>> BEGIN

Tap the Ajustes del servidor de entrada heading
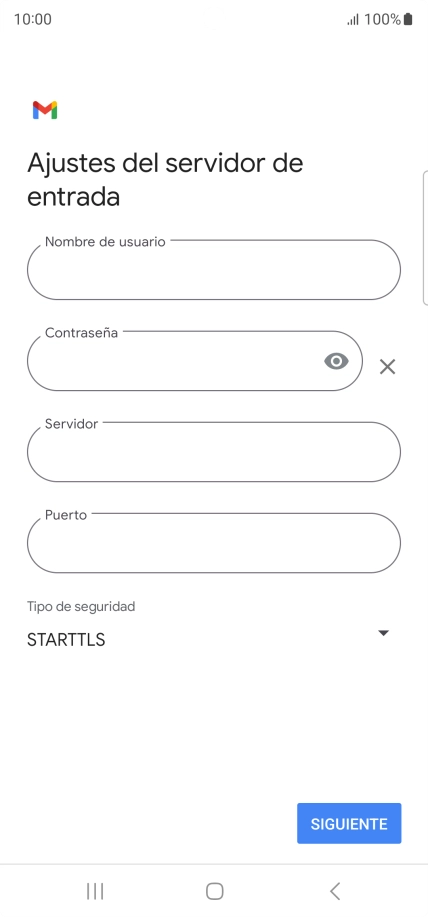 click(165, 180)
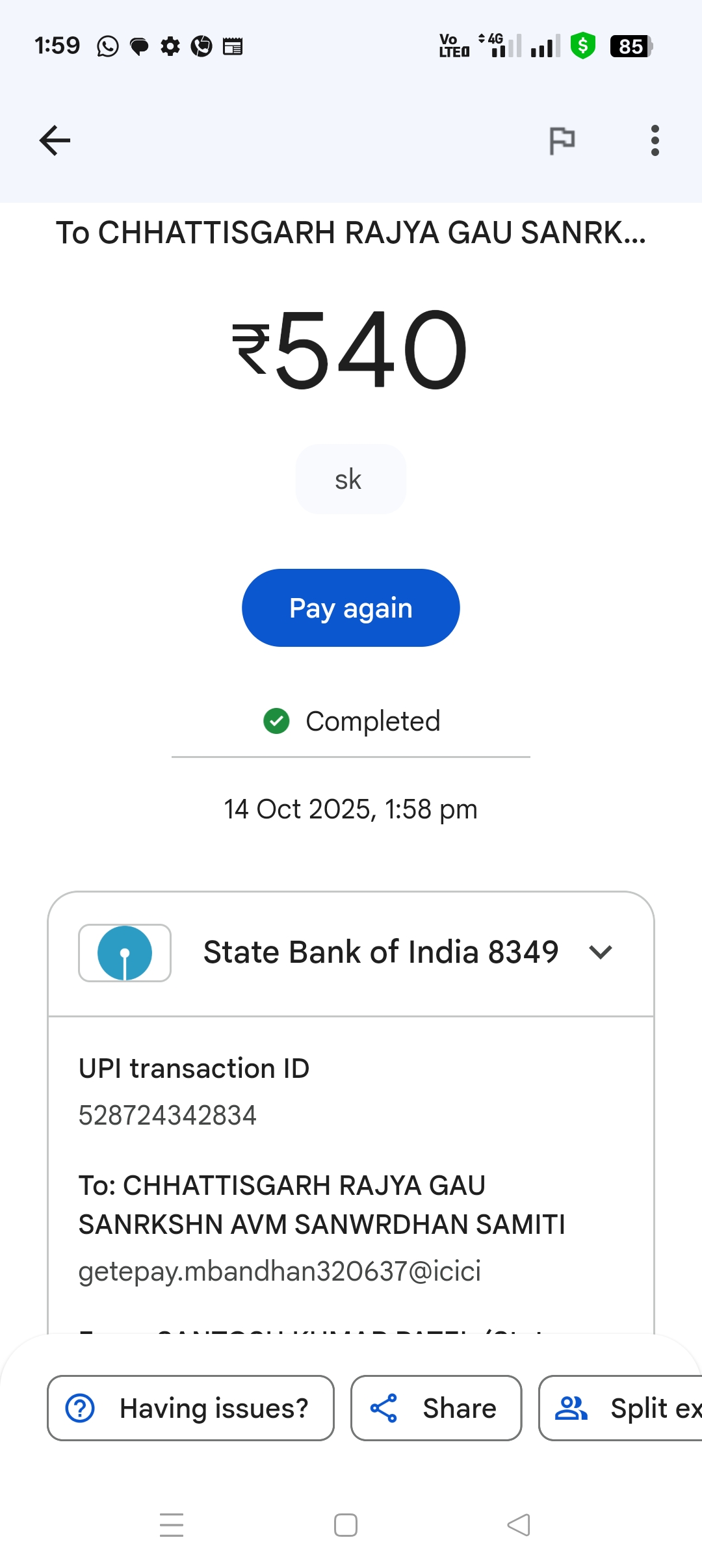The image size is (702, 1568).
Task: Tap the Share button
Action: (x=436, y=1408)
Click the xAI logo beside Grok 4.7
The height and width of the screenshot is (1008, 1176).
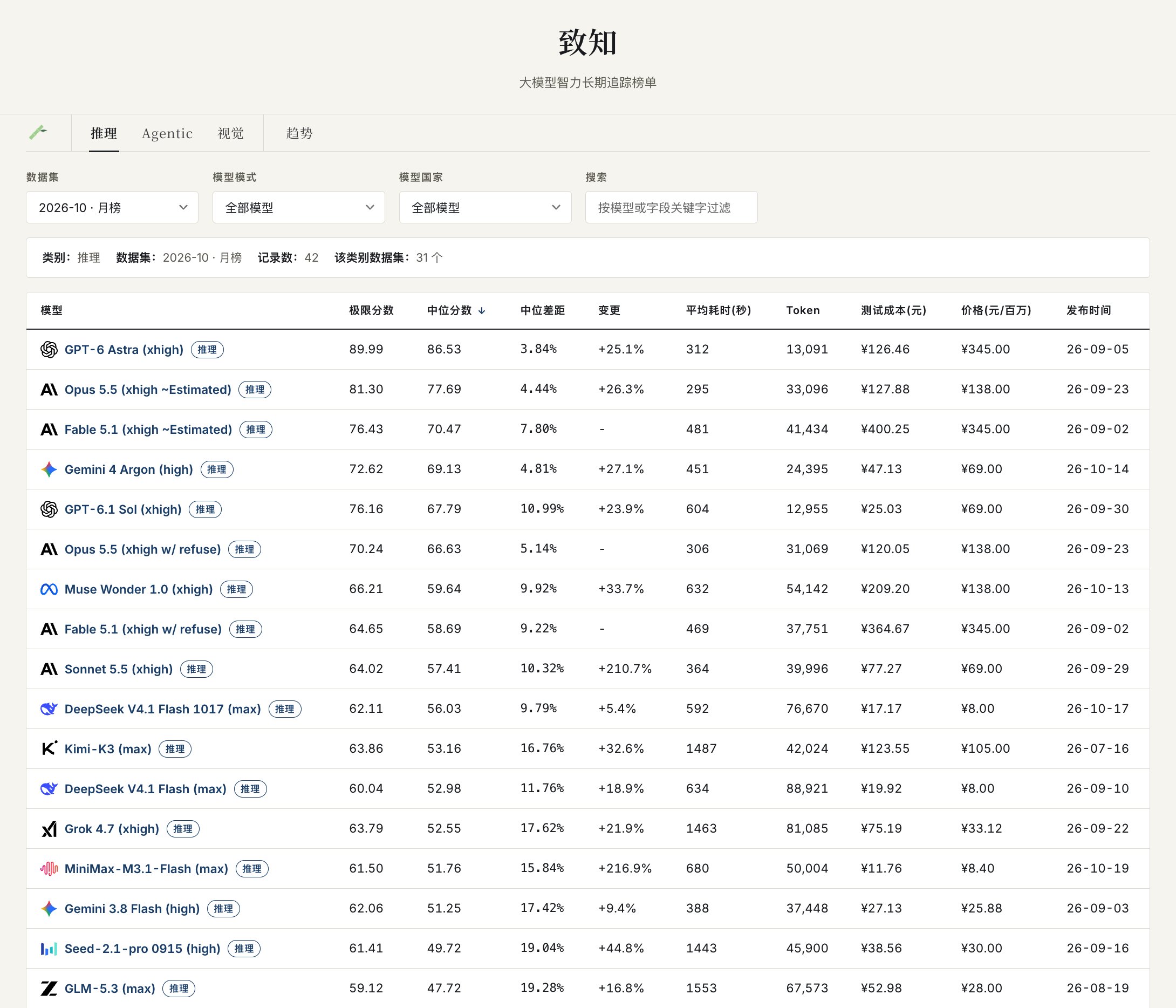[50, 828]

>> END

What to do:
Extract every line of the records that contains the word "height". Case counts.

Result of the exercise:
The height and width of the screenshot is (1008, 1176).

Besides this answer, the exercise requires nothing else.